• January 23, 2011
  • Georgia Keighery
  • Guest

Behind Closed Doors

When I was young I had a crippling toilet phobia. I found public toilets terrifying. Especially the ones at school and after school care. I don’t know where or why it started, but it seemed to escalate in the later years of primary school. This resulted in some embarrassing episodes; car rides home with the window down and peeing my pants while trying to get the key in the front door.

I had to develop a toilet code in order to survive and thought I was alone until recently.

I always talk to myself in public loos, I try to keep it down to a whisper, but it must be fairly creepy to other stall dwellers. I strategise about which stall to go in. I talk myself through the horror.

Number one is no good. Too obvious and has probably been soiled all day by lazy people who don’t want to make it to another stall. The last stall is obviously a pooh stall, so I avoid that one so people don’t think I am going number two’s, even if I am.
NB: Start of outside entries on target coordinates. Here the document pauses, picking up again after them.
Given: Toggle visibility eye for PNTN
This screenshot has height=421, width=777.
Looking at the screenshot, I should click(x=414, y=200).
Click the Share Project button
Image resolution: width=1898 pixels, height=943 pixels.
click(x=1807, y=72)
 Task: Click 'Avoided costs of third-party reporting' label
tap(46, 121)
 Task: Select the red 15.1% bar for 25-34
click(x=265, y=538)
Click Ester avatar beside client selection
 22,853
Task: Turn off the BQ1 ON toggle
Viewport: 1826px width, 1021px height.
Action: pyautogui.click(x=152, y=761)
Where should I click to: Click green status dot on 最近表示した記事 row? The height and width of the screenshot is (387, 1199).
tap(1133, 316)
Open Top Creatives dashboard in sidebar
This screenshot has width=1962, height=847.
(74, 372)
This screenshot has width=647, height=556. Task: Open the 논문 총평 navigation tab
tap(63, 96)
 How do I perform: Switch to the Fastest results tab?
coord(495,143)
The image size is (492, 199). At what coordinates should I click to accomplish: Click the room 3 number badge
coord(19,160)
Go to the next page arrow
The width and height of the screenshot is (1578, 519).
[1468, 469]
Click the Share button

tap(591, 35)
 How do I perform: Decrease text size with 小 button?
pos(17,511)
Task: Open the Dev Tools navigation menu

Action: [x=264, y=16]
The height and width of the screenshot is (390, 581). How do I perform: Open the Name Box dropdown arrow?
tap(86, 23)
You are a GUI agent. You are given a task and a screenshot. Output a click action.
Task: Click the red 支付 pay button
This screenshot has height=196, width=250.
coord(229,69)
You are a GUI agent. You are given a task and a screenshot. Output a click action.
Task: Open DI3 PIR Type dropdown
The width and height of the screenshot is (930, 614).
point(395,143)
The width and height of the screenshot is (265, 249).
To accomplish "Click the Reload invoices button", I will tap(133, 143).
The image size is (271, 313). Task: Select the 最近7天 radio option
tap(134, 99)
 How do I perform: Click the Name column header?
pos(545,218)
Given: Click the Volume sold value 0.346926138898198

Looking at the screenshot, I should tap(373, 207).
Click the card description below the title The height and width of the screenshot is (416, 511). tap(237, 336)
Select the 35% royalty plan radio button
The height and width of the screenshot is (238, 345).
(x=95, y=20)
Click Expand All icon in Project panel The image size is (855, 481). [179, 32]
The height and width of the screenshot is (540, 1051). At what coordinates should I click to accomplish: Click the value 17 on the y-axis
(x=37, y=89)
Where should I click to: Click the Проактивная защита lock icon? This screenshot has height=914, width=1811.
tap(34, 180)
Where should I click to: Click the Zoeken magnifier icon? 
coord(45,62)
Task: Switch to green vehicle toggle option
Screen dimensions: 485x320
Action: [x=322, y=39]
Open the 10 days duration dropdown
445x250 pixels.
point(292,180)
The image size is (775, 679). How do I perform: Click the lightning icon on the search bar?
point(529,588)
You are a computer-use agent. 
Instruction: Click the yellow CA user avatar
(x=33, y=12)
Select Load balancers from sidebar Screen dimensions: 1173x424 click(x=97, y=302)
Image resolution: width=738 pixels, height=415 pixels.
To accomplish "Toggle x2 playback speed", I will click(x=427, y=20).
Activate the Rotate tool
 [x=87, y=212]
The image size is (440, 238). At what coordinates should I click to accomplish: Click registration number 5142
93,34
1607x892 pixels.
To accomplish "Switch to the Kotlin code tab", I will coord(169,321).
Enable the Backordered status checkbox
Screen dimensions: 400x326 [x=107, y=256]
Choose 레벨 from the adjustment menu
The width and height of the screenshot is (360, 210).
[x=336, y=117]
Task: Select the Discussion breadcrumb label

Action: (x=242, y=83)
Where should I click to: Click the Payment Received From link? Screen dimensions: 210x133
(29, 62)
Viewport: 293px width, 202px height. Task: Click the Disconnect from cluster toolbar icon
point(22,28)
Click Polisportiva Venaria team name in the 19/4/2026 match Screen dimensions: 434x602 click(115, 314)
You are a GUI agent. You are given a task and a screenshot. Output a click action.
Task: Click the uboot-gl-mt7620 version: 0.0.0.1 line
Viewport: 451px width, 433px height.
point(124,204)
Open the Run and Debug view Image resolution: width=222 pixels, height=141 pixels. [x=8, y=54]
The safest stall is a middle one, especially if it’s an odd number cubicled bathroom, so if there are five, I go to the middle one. Then if two more people come in, they go to cubicle one and five, so we all have a space between. The problem is, other patrons don’t have strict bathroom protocol like me and always fuck it up.

If I have the luxury of being in the bathroom alone, I browse a few cubicles before settling on my choice and locking the door. Even then, I might change my mind. If the seat is wet or warm, it’s a deal breaker.

My two worst situations are when someone enters their cubicle at the same time as me in an otherwise empty bathroom. The silence is deafening. I get terrible stage fright and can never wee. I usually exit the stall, wash my hands and hang around till they are gone and try again. (I never just sit there waiting, as they could be doing the same thing and there is nothing worse than a toilet Mexican standoff.)

My second nightmare situation is at work. When I have to go number two, I always seem to pick the moment my boss also wants to use the loo. Choosing the right moment is an agonising decision and it takes time, so when I finally head for the loo, it’s usually a bit desperate. Inevitably my boss will also select just that moment to follow me into the bathroom. She always looks so calm and confident, as though she hasn’t spent the best part of the morning plotting her toilet strategy. When this happens, I usually pretend that I have something in my eye and have a look in the mirror, before scuttling off, in a cold sweat, to a bathroom on another floor.

How do men pee in front of each other? I have always been amazed and baffled by their ability to whip out their bits in front of strangers and wee without a second thought. The worst thing about men’s loos is that if a guy goes into a cubicle, he is instantly and silently accused of either crapping or being a weirdo who doesn’t like flashing his penis in public. To a man, I don’t know what is worse.

My mum works in a high powered corporate environment, and when she goes to the loo, she checks out women’s shoes to see who the pooher is. She then chuckles quietly to herself as they strut around the office looking prim and proper, as though butter wouldn’t melt in their mouth. You have to wonder where my toilet hang-ups come from.

Recently I was invited to a dinner party, and as the night wore on we all confessed our secret toilet rituals. It felt liberating to unload some of my bathroom baggage. One friend was a frequent phantom pooher on other levels of her office building. Scott is obsessed with germs and wraps toilet paper around every handle as he exits the bathroom. Carly spoke of hiding from a colleague for months after an awkward toilet moment involving a nasty smell and lame cover up. Oh we did laugh.

The only problem with talking toilet etiquette is that when you need to pee during the conversation, you get rather paranoid that people are talking about your ablutions while you are in the loo. This brings on stage fright, which means you spend longer in there, which suggests to the other guests, that you are poohing, which we all agreed at a dinner party, is a no-no. You emerge looking sheepish, which, we decided, is also another sign of guilt.

I now have a daughter and hope that she doesn’t share the same fear and obsession with toilets that I do. I have wasted so much time stressing about something that is completely natural and unavoidable. A friend recently bought her a mustard coloured t-shirt that says ‘Everyone Poohs’ in dark brown lettering. It has a picture of an elephant smiling as he/she lays a cable. The elephant looks so free and triumphant, flushed with pride.

It made me wonder if you can teach an old dog new tricks. I have decided to take a leaf out of the elephant’s book and relax my controlling bathroom code because, as the t-shirt states boldly: Everyone Poohs.